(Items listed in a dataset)

_____

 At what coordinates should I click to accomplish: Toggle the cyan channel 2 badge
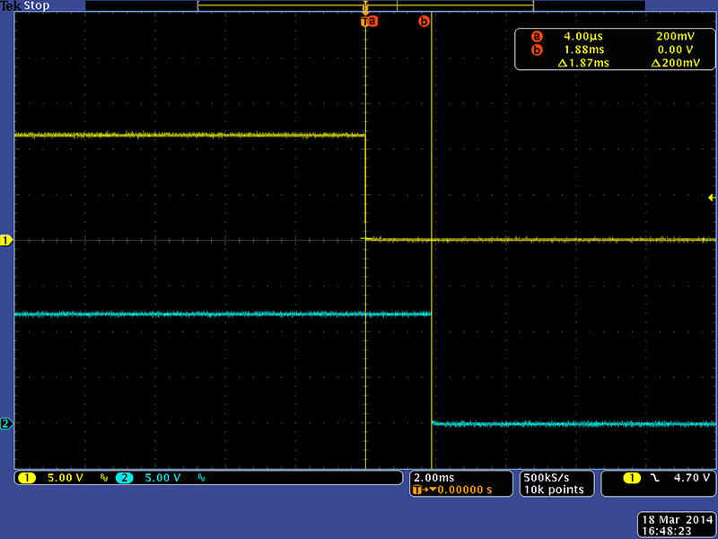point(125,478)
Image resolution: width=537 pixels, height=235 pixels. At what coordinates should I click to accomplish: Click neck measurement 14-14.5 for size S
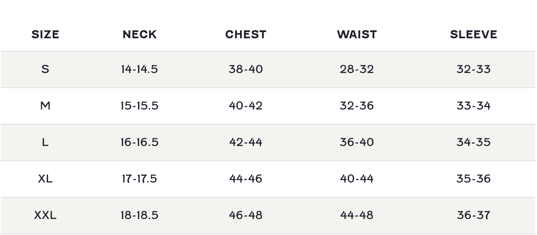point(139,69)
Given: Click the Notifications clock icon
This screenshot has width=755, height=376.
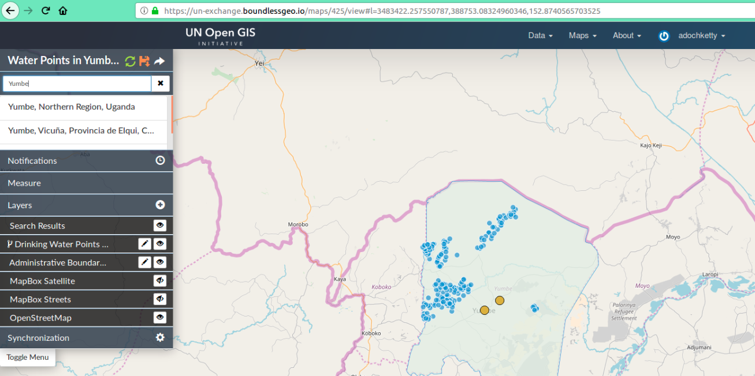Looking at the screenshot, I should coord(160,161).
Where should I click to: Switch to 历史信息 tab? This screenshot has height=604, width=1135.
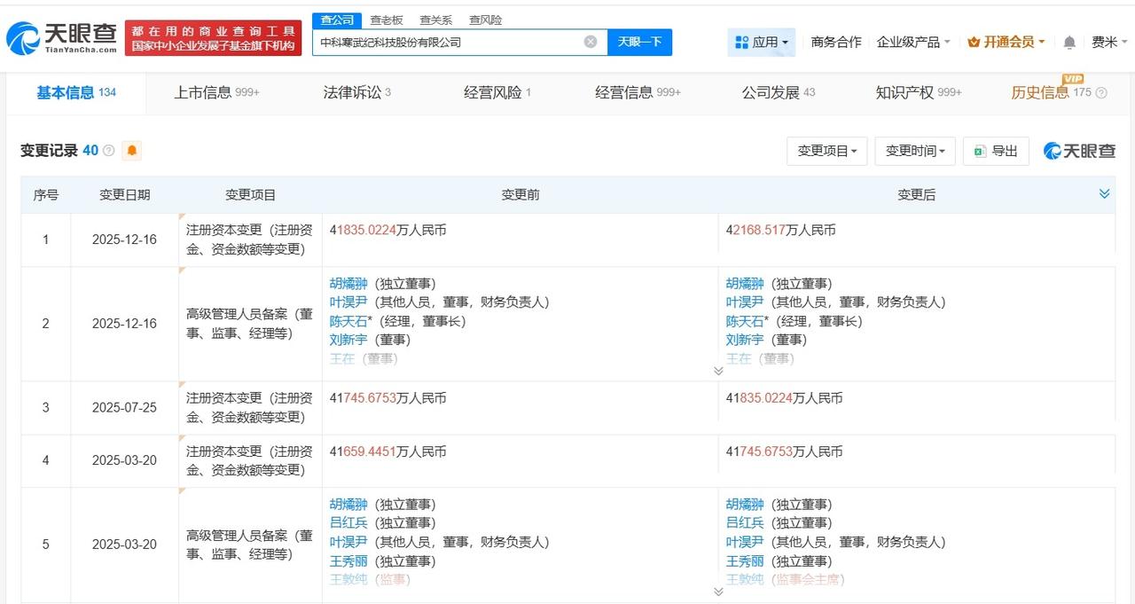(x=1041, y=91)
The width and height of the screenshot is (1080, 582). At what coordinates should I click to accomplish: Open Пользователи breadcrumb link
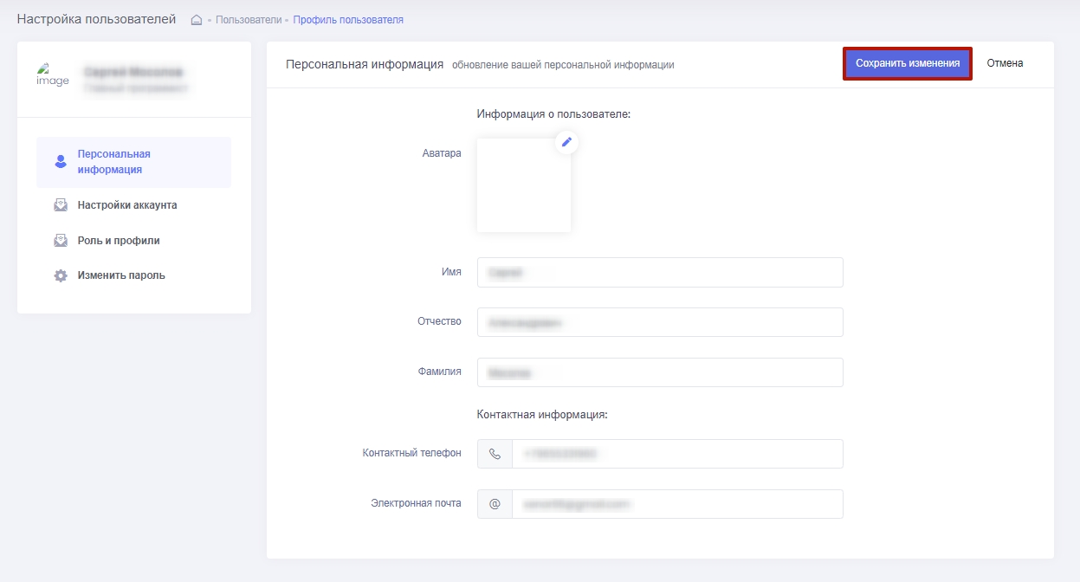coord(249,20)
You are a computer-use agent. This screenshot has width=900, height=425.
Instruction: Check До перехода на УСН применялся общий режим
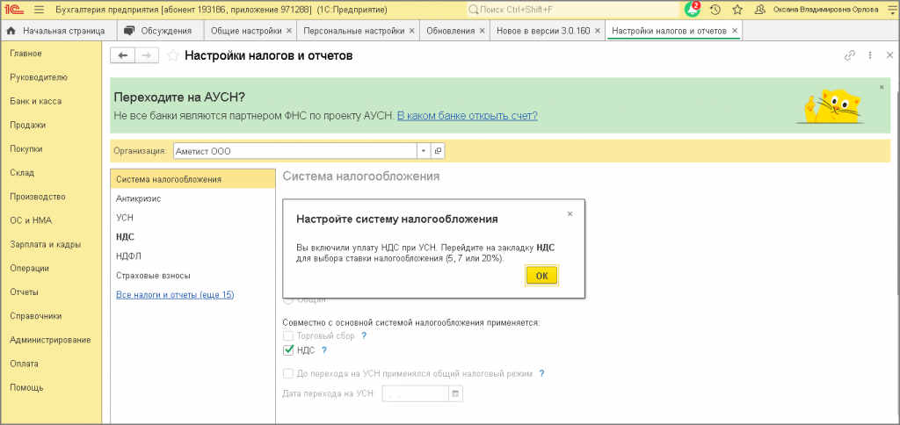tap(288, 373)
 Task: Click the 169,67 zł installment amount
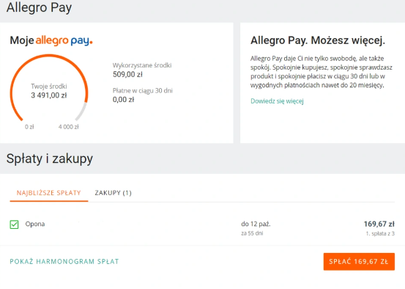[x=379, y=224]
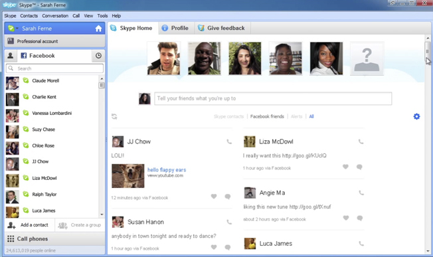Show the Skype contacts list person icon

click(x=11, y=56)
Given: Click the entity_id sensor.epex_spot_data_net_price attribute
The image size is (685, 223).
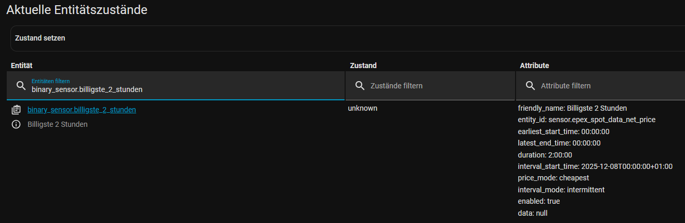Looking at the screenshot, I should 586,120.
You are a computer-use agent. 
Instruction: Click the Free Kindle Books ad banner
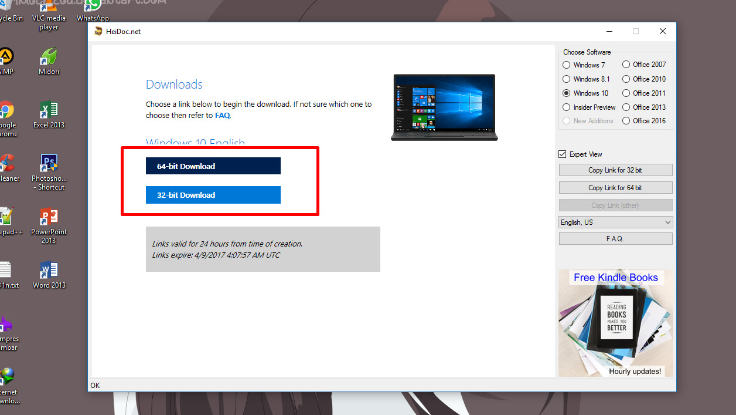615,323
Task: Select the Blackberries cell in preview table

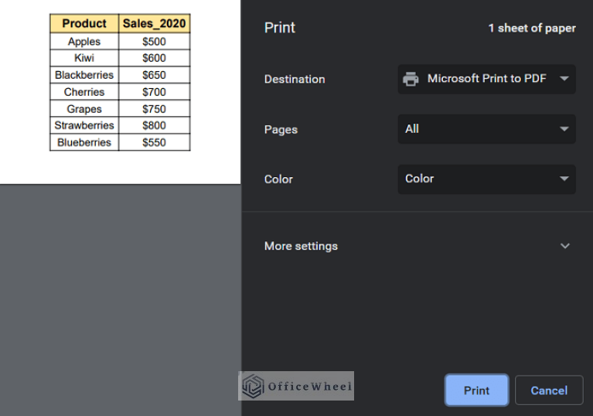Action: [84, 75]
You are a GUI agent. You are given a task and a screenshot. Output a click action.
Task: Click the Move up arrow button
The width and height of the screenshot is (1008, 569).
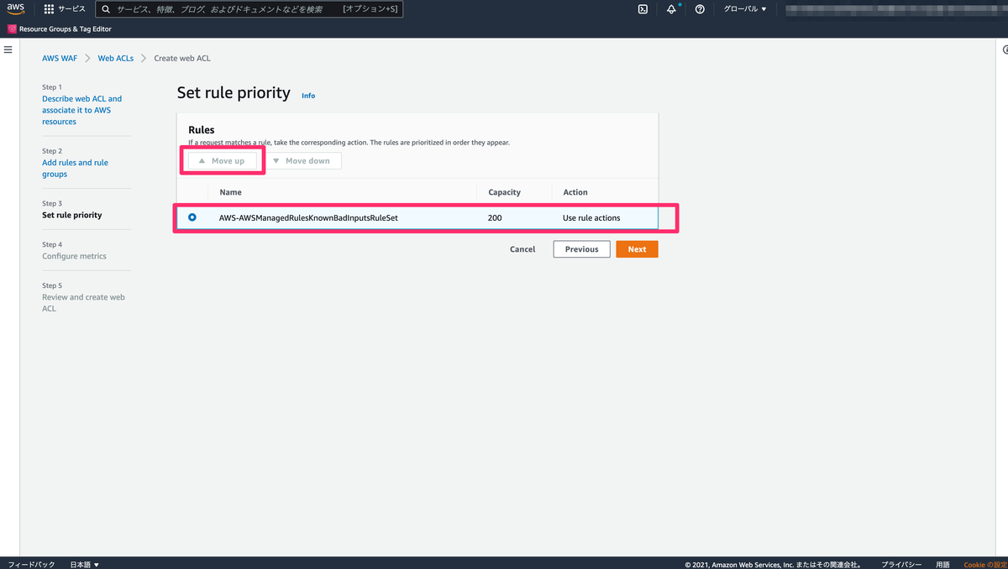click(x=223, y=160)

_____

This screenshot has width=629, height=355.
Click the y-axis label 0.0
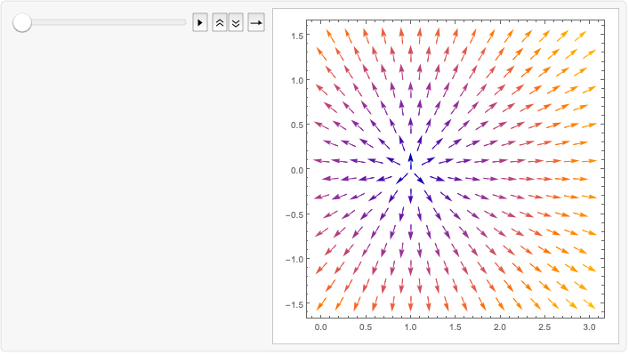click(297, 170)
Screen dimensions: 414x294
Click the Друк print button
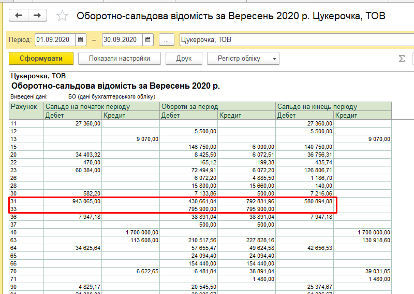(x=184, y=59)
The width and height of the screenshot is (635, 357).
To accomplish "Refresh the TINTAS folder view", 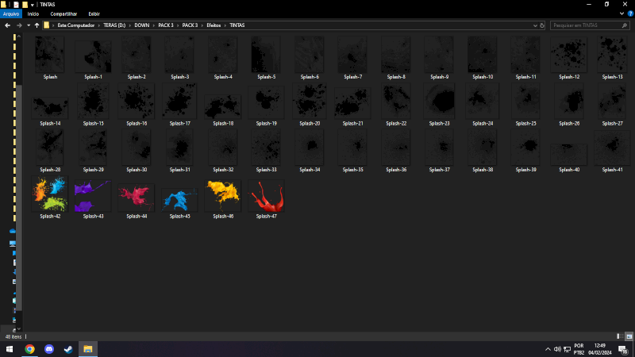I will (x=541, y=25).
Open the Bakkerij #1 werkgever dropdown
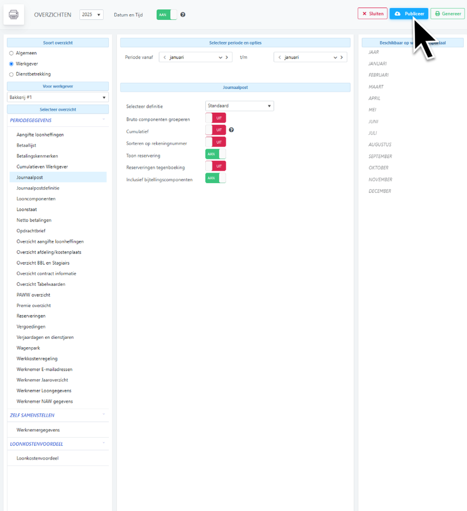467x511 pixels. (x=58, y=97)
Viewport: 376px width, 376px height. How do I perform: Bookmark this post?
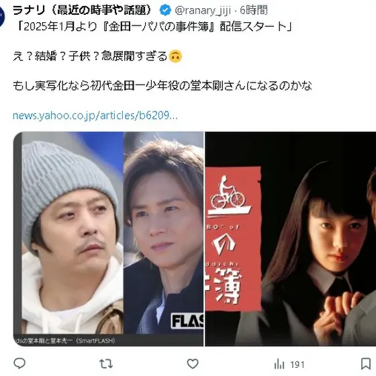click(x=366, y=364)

_____

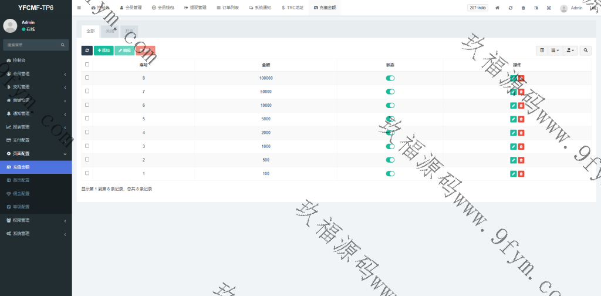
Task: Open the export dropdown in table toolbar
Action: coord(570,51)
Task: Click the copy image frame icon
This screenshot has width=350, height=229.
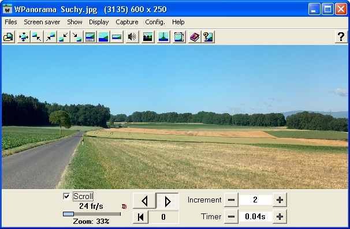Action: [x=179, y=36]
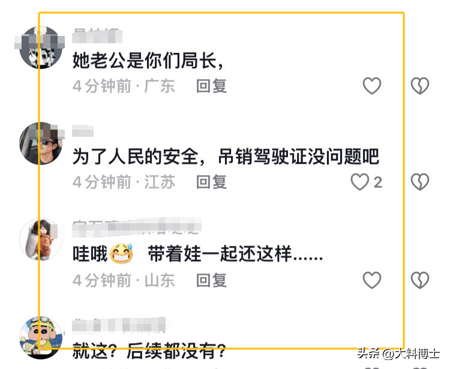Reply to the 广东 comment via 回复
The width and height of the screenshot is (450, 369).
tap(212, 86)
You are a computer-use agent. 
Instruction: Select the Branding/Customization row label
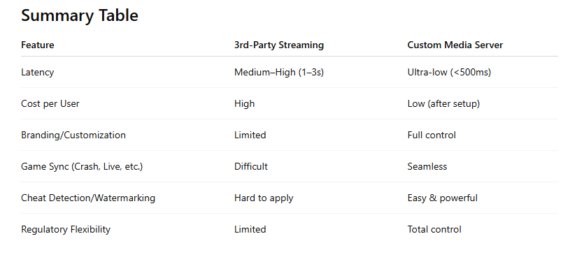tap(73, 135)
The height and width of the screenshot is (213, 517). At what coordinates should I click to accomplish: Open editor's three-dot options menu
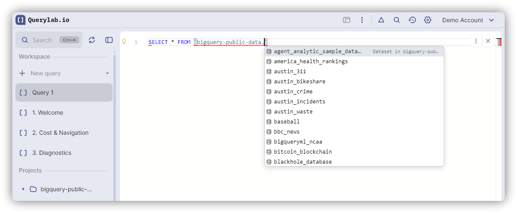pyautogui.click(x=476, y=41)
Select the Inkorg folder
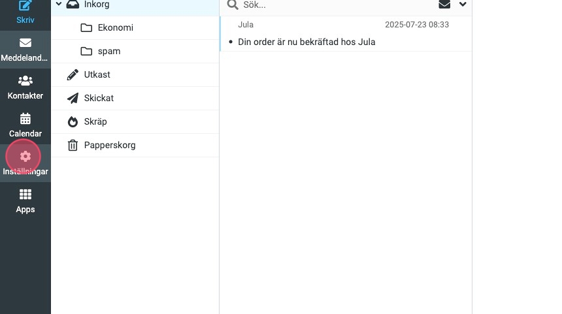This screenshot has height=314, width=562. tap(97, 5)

_____

• _WORK ORDER_: Report how many lines of the records above contain the word "agent", and give only that number.

• _ANSWER TO THE EXERCISE_: 4